One of its purposes is flood control across the Agigawa and Kisogawa systems' central and lower sections. Along with Maruyama Dam (on the Kisogawa) and a cluster of other multi-purpose dams on the Kisogawa river system, the standardized design flood discharge level at Mount Inuyama was lowered from 16,000 tons per second by 3,500 tons to 12,500 tons per second. Another purpose is for unspecified water utilization, which Agigawa Dam provides for by maintaining the proper flow and ecosystem of the Kisogawa, thus securing customary water usage rights for farmlands in the area.

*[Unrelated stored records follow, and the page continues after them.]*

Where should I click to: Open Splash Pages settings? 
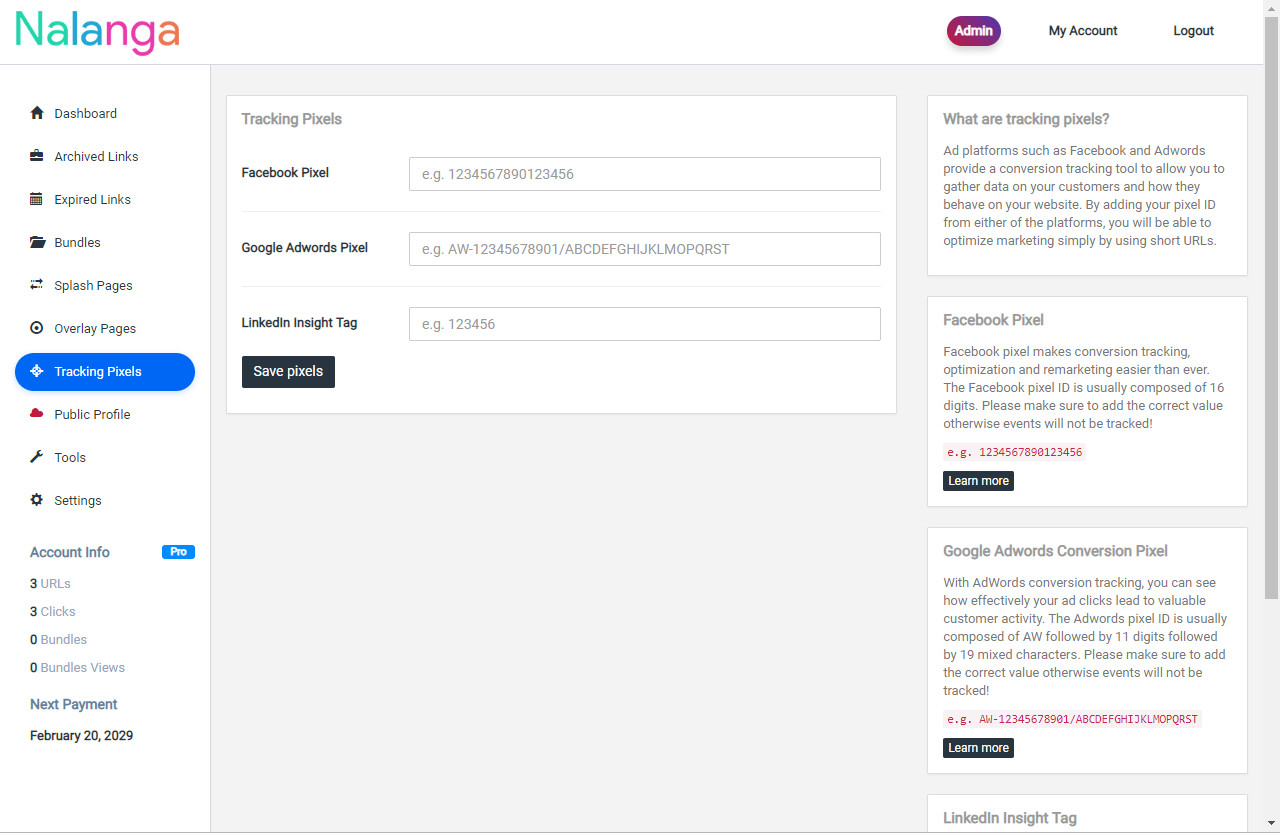tap(93, 285)
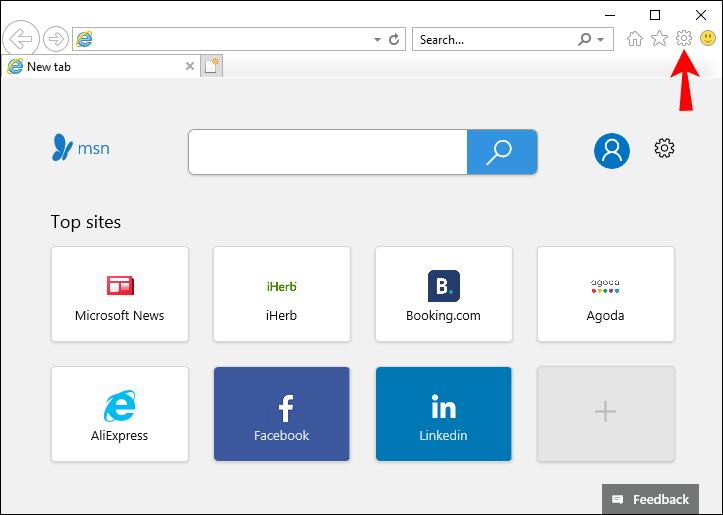Click the Feedback button
The height and width of the screenshot is (515, 723).
pos(650,499)
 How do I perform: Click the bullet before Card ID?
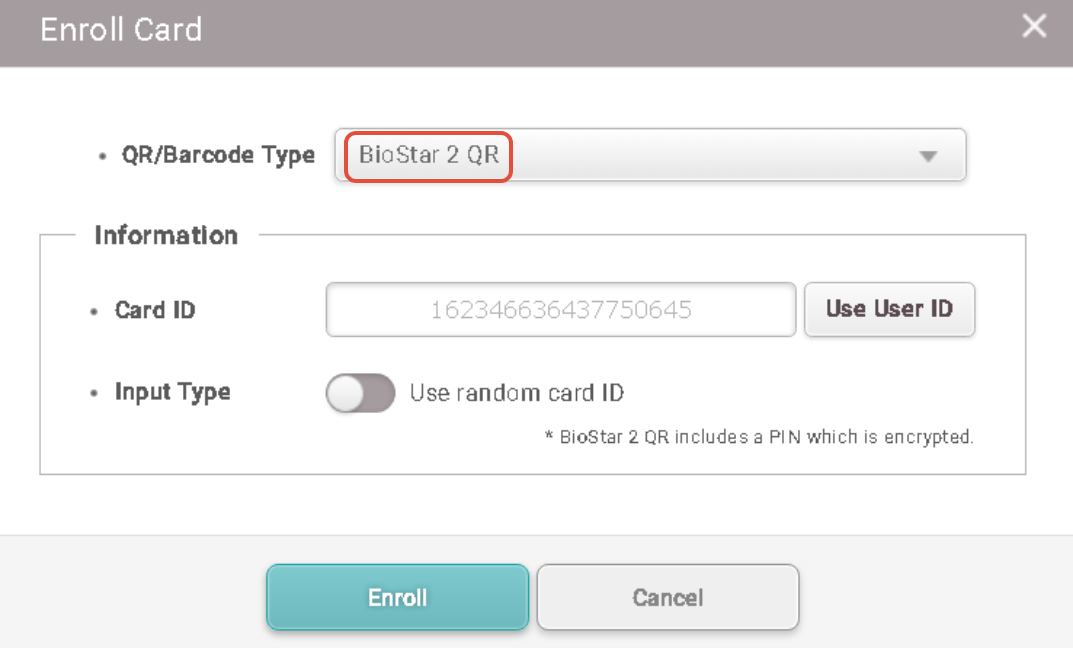click(x=95, y=312)
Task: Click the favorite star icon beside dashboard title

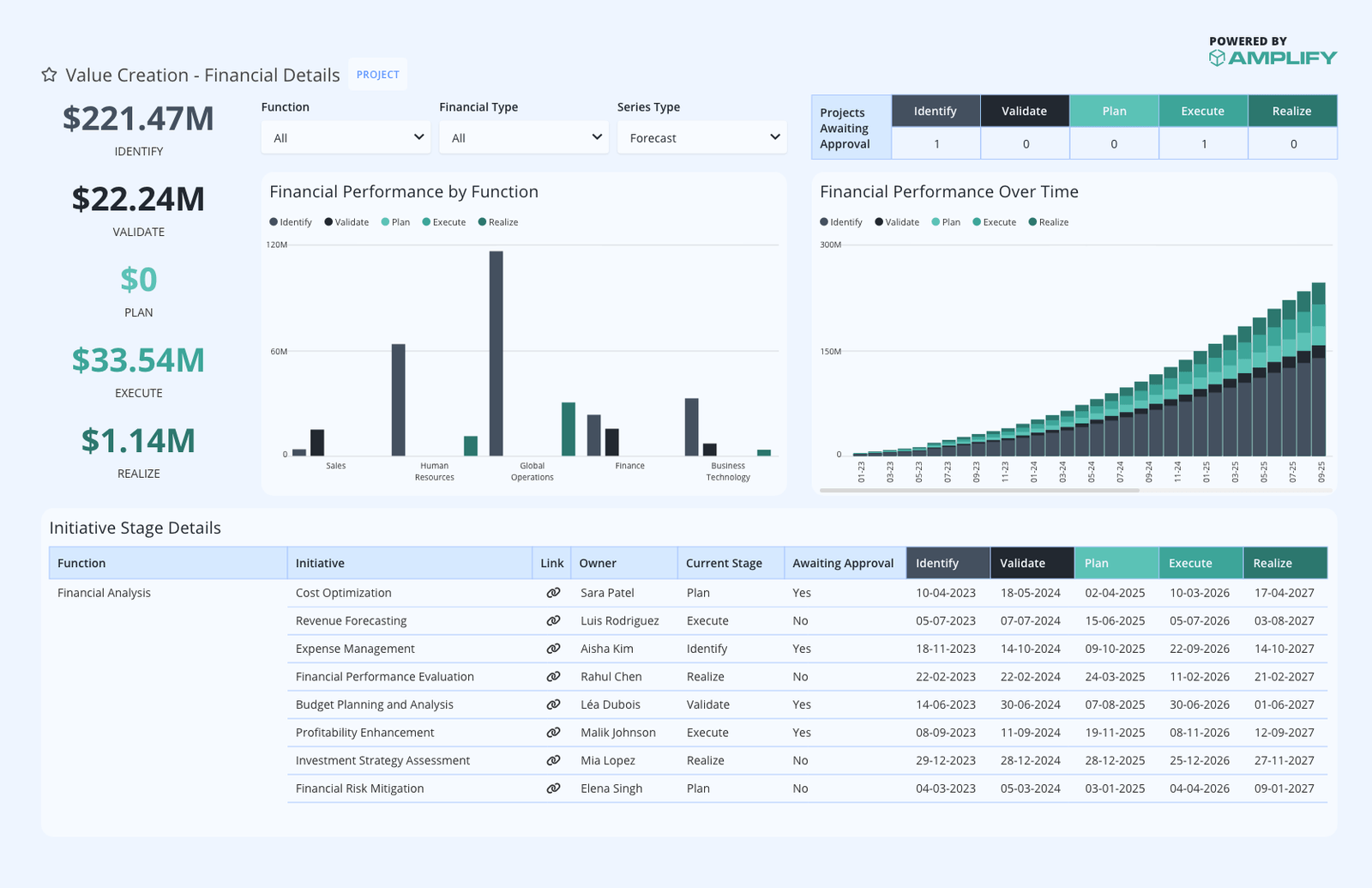Action: point(50,75)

Agigawa Dam along with Makio Dam and Misogawa Dam provide a source of water to Aichi Prefecture, including tap water for the Owari region, the Chita Peninsula, Nagoya, and Gifu Prefecture's Tōnō region, as well as tap and industrial water to cities of Tajimi, Toki, Mizunami, Ena, and Nakatsugawa.

The dam's presence is felt in times of drought, as in 1994's drought when water to the Chita Peninsula was cut off for 19 hours on one day.

==Recreation==
The artificial lake created by Agigawa Dam is called Agigawa-ko. On the right bank of the dam there is a small museum, restaurant, park, and other facilities, providing a recreational spot for the people of Ena. Summertime fireworks and water fountains that preserve water quality on the lake can also be enjoyed. A concert was held on the lake bottom before it was filled during initial impoundment. In 2005, Agigawa Dam was named as one of the Water Resources Environment Engineering Center's "Selected 100 Dam Lakes" upon recommendation by the city of Ena, along with Ōi Dam (on the Kisogawa).

The same area features a number of other attractions such as Ena Gorge, Iwamura Castle (made famous in the tale of the "Castle Mistress"), Japan Taishō Village (a theme park), the cities of Toki and Mizunami, which are well known for the production of Mino ceramic ware and Oribe ware; Magome-juku and Tsumago-juku, two stations on the Nakasendō, a road that connected Kyōto and Edo; Meiji Mura, and Inuyama Castle. Many visitors travel to the area as a tourist destination.

To reach the dam, take the Chūō Expressway from the Ena Interchange, and after Route 19, transfer to Route 257 from the Masaie intersection, heading straight toward Iwamura until you arrive at the dam. If traveling via public transportation, take the Chūō Main Line to Ena Station, and then transfer to the Tōnō Railways bus going toward Tōnō Station, riding for about 15 to 20 minutes and getting off the bus at "Higashino Koujima".